The question looked different from the Global South.

In China, AI risk meant something other than superintelligence. Regulations required generative AI to avoid "subverting state power" and align with "socialist core values." The focus was social stability, information control, the immediate effects of AI on political order—not hypothetical future catastrophes.

In India, the concerns were economic: displacement of workers, deployment of systems trained on Western data into contexts they did not understand, digital colonialism dressed in the language of progress. The alignment that mattered was alignment with local needs, local values, local economic interests, not the values of Silicon Valley researchers imagining superintelligent futures.

In Africa, AI often arrived as surveillance and extraction. Facial recognition systems deployed by governments, data labor exported to train systems that would generate profits elsewhere, limited voice in the global governance conversations that would shape AI's future. The African Union was developing AI strategy, but the power asymmetries were vast.

In Latin America, algorithmic systems were already shaping lives: predictive policing deployed with limited oversight, social protection systems making consequential decisions about who received support. Chilean advocacy groups won transparency requirements for predictive policing algorithms, a small victory in a larger struggle.

When alignment researchers in California worried about superintelligent AI optimizing for paperclips, workers in Kenya were being paid pennies per task to label training data. When pause letters circulated among the tech elite, communities in the Global South were dealing with AI systems already deployed, already making decisions, already encoding values that were not their own.

"Alignment for whom?" was not a rhetorical question. It was a demand for specificity that the abstract discourse could not provide.
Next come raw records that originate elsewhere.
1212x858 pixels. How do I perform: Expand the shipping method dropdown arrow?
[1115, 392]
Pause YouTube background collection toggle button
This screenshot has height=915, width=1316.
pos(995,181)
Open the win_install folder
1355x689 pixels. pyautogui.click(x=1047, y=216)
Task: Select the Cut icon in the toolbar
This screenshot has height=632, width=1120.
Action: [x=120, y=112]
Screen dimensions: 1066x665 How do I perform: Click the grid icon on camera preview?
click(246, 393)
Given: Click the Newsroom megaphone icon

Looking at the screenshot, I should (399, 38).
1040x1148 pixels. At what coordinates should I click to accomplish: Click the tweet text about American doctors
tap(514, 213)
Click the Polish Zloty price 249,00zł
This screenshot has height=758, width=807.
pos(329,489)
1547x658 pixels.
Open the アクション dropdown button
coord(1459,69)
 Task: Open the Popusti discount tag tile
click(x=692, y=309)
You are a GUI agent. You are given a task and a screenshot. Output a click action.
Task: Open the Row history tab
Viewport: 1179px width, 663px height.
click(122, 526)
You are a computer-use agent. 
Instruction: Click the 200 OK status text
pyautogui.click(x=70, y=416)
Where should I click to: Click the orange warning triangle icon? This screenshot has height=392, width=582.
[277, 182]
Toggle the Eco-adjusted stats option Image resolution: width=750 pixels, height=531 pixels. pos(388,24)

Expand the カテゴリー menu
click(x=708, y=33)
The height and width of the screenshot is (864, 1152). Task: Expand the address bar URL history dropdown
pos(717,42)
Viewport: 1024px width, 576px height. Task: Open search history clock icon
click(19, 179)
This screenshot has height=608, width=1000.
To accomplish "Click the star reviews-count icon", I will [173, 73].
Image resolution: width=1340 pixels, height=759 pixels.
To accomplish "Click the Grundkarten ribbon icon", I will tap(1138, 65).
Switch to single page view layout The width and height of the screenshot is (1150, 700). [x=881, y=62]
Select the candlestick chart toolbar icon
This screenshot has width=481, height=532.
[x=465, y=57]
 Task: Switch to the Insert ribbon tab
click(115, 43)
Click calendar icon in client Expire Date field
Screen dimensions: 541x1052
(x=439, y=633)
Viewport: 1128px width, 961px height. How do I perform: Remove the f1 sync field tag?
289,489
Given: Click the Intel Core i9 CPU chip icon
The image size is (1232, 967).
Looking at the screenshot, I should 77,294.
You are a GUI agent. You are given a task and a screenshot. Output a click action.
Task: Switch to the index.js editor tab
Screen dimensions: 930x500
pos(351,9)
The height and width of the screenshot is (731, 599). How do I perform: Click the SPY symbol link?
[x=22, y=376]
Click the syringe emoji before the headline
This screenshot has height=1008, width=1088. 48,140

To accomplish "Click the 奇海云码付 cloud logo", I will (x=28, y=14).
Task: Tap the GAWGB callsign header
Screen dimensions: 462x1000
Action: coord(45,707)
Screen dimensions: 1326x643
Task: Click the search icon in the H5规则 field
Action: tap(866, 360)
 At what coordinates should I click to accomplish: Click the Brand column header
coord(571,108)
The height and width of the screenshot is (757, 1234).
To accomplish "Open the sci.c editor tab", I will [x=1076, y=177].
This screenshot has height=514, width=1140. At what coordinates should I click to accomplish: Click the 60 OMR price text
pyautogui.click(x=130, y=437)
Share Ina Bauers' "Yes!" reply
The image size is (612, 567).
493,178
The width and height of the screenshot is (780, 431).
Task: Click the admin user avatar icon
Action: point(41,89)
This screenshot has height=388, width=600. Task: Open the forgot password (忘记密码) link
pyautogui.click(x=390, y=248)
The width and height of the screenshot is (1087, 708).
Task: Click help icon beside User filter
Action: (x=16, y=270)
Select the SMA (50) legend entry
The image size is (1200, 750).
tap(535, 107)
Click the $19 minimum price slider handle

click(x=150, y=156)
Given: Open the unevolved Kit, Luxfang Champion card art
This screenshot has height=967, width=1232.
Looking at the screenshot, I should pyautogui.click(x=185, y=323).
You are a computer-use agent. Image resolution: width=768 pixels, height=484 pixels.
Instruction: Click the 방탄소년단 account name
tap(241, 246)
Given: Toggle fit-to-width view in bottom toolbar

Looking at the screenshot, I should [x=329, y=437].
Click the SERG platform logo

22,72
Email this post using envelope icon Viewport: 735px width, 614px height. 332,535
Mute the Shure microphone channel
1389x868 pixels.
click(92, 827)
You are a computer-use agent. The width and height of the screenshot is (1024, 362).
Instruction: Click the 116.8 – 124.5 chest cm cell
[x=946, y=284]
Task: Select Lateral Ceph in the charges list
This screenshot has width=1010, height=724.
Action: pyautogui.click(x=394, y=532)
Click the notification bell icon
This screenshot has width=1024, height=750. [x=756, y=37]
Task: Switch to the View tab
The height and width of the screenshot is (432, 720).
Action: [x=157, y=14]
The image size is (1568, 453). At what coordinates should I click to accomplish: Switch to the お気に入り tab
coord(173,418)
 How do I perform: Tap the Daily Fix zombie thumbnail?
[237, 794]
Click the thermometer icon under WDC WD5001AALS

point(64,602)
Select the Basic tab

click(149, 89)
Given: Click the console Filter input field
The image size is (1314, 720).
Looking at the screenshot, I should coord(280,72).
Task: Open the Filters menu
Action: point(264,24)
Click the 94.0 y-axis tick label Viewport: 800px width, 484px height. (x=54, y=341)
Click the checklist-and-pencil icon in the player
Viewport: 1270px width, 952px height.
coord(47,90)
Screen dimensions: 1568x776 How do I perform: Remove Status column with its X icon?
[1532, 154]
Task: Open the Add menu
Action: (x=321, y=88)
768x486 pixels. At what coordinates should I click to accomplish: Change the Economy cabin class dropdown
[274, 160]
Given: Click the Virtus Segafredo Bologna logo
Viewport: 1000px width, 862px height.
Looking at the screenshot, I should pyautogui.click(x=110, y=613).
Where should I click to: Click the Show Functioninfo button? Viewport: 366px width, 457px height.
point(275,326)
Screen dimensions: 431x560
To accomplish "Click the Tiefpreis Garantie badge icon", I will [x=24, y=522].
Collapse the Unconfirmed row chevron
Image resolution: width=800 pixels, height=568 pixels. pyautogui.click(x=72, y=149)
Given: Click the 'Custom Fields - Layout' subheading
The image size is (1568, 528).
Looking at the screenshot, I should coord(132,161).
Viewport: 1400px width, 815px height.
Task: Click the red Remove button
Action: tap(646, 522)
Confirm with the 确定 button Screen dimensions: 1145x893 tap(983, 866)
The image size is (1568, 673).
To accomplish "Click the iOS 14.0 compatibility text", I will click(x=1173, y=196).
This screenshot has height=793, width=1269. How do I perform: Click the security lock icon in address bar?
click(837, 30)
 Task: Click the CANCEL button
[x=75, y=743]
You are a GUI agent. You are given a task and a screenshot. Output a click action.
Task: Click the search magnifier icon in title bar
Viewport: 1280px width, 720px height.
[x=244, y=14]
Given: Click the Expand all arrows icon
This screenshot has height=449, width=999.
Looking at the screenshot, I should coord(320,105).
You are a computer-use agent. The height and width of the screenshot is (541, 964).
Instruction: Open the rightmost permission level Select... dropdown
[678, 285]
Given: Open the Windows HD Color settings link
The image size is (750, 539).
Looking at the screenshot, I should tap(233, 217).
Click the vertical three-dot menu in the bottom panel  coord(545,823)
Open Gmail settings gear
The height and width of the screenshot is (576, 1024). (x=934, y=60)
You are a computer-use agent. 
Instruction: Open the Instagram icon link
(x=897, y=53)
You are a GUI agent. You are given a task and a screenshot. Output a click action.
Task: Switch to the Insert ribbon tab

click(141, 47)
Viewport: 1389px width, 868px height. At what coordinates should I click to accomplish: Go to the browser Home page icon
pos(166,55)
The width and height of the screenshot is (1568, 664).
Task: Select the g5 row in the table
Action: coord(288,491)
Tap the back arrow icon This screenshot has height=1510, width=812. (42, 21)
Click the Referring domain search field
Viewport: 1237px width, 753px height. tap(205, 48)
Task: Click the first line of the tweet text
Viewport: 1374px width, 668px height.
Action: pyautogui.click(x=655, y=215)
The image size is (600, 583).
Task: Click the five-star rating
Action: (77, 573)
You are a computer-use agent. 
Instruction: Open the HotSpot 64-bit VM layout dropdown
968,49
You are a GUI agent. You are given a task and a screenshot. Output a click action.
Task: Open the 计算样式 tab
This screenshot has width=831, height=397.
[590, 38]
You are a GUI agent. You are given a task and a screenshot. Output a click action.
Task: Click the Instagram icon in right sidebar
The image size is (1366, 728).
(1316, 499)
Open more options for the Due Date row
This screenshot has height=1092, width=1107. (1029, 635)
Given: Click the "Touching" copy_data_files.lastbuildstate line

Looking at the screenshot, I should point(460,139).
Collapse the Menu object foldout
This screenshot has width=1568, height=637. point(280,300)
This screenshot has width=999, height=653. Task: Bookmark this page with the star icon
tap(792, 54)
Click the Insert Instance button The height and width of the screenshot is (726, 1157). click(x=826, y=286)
The tension admits no easy resolution.

Perhaps both camps are right: existential risks deserve attention, and present harms demand redress. Perhaps the either/or framing is itself a distraction, serving those who benefit from paralysis. Perhaps the resources exist to address both, if the political will could be found.

But the structural pressures point elsewhere. Commercial interests corrode safety culture even within companies founded on safety concerns. External regulation moves slowly while capabilities accelerate. The gap between what AI systems can do and what oversight can control continues to widen.

The safety teams at OpenAI were supposed to be the guardrails. They were dissolved or driven out. The researchers who warned about present harms were fired. The pause letter gathered signatures and accomplished nothing; the training continued, the systems grew more capable, the questions remained unanswered.

Alignment, in the end, may be the wrong metaphor. It implies a technical problem to be solved, a calibration to be achieved, a state of harmony to be reached. But the disagreements are not technical. They are political, about power, about values, about who bears the risks and who reaps the rewards.

The alignment anxiety persists because the systems are being built by some people and deployed on others. Because the future imagined by researchers in California is not the future experienced by workers in Kenya or citizens in China or communities in Latin America. Because "human values" is a phrase that obscures more than it reveals, as if humanity shared a single set of values, as if alignment with one group's preferences would satisfy all others.

The question is not whether AI can be aligned. The question is whether the humans building it can agree on what alignment means. The evidence, so far, suggests they cannot.